QUETTA: The victims of the Mastung suicide attack were laid to rest in two graveyards of the city on Friday. 22 victims...

QUETTA: The victims of the Mastung suicide attack were laid to rest in two graveyards of the city on Friday.

22 victims belonging to the Hazara community were laid to rest at the Bahisht-e-Zainab graveyard while four were buried at the Hazara Town graveyard.

Grief-stricken mourners of the Hazara community had refused to bury their dead after a roadside blast on Tuesday hit a bus around 60 kilometres (40 miles) west of Quetta, the capital of Balochistan province. Over a two-day protest, up to 2,000 people, most of them Hazara’s, demonstrated in freezing temperatures on Quetta´s busy Alamdar Road with the bodies of the bombing victims, refusing to bury them until action was taken against militants.

There were also demonstrations in Karachi, Lahore, Multan and Rawalpindi.

A delegation of federal ministers was flown to Quetta on Thursday to persuade the angry demonstrators to end the protest.
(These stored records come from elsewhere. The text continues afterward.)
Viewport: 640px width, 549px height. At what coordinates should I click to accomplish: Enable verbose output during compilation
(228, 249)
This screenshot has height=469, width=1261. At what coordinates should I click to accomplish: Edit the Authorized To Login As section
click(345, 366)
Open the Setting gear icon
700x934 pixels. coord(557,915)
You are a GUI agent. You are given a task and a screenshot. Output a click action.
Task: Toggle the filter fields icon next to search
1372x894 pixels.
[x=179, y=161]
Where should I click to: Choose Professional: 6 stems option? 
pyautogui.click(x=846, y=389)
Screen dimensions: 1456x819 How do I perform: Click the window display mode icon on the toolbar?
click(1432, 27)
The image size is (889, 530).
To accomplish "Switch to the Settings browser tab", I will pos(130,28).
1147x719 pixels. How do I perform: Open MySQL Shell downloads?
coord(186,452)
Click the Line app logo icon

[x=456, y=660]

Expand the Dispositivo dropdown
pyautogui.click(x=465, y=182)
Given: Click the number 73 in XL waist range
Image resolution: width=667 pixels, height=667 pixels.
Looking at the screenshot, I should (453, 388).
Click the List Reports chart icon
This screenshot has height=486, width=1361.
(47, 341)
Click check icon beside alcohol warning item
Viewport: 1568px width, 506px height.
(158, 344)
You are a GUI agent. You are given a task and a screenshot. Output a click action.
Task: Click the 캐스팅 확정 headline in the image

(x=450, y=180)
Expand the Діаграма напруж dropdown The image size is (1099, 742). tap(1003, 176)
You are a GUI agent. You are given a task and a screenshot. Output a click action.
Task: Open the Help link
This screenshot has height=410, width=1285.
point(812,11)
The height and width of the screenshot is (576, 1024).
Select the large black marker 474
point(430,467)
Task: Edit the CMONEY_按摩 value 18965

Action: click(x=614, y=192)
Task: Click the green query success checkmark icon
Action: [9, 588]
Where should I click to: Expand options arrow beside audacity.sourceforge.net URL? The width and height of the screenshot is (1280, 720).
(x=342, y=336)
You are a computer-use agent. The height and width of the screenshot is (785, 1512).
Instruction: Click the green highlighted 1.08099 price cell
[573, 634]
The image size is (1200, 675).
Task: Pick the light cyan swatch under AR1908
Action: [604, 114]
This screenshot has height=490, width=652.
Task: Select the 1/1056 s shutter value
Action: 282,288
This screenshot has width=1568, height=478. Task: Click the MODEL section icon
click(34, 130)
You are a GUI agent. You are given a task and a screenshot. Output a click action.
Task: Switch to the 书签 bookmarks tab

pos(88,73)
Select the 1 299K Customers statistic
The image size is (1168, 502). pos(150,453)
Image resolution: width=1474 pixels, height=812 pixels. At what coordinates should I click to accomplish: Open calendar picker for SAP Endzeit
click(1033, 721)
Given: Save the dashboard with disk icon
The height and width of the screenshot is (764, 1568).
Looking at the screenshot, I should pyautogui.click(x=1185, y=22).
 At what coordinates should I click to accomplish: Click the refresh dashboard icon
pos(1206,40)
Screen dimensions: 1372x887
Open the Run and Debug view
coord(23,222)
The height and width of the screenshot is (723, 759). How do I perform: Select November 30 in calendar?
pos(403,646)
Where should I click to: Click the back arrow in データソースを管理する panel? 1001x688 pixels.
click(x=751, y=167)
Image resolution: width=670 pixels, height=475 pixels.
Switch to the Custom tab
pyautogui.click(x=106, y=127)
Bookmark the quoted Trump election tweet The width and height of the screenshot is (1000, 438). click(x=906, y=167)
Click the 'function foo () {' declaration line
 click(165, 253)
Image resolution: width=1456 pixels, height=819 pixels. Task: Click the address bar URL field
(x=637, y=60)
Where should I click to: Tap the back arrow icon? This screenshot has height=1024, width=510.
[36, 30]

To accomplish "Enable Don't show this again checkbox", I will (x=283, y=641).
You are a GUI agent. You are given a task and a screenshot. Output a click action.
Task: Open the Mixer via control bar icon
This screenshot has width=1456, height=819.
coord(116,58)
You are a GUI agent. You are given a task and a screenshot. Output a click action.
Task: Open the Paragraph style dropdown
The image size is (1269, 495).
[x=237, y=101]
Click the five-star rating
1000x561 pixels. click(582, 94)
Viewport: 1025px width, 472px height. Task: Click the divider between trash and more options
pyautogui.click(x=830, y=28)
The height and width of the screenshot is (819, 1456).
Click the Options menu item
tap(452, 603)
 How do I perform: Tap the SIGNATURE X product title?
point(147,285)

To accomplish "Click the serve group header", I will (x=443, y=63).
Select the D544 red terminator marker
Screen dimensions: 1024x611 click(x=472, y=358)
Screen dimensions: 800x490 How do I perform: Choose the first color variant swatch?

The delegation, lead by the interior minister Chaudhry Nisar Ali Khan, held meetings with representatives of the Hazara community and leaders of Shia religious parties.

Abdul Khaliq Hazara, chairman of Hazara Democratic Party, said after negotiations that demonstrators had agreed to end their protest. "We thank all the people who held protest demonstrations across the country to express their solidarity with us and we appeal to them to end their protests peacefully," he added.

Nisar said a targeted operation would be conducted against those behind the bombing."We will bring the terrorists to book," he told the grief-stricken gathering, saying all efforts would be made to restore the order in the province. "I stand by the Hazara community in this hour of grief and trial," he said.

The militant outfit Lashkar-e-Jhangvi (LeJ) has claimed responsibility for Tuesday´s attack.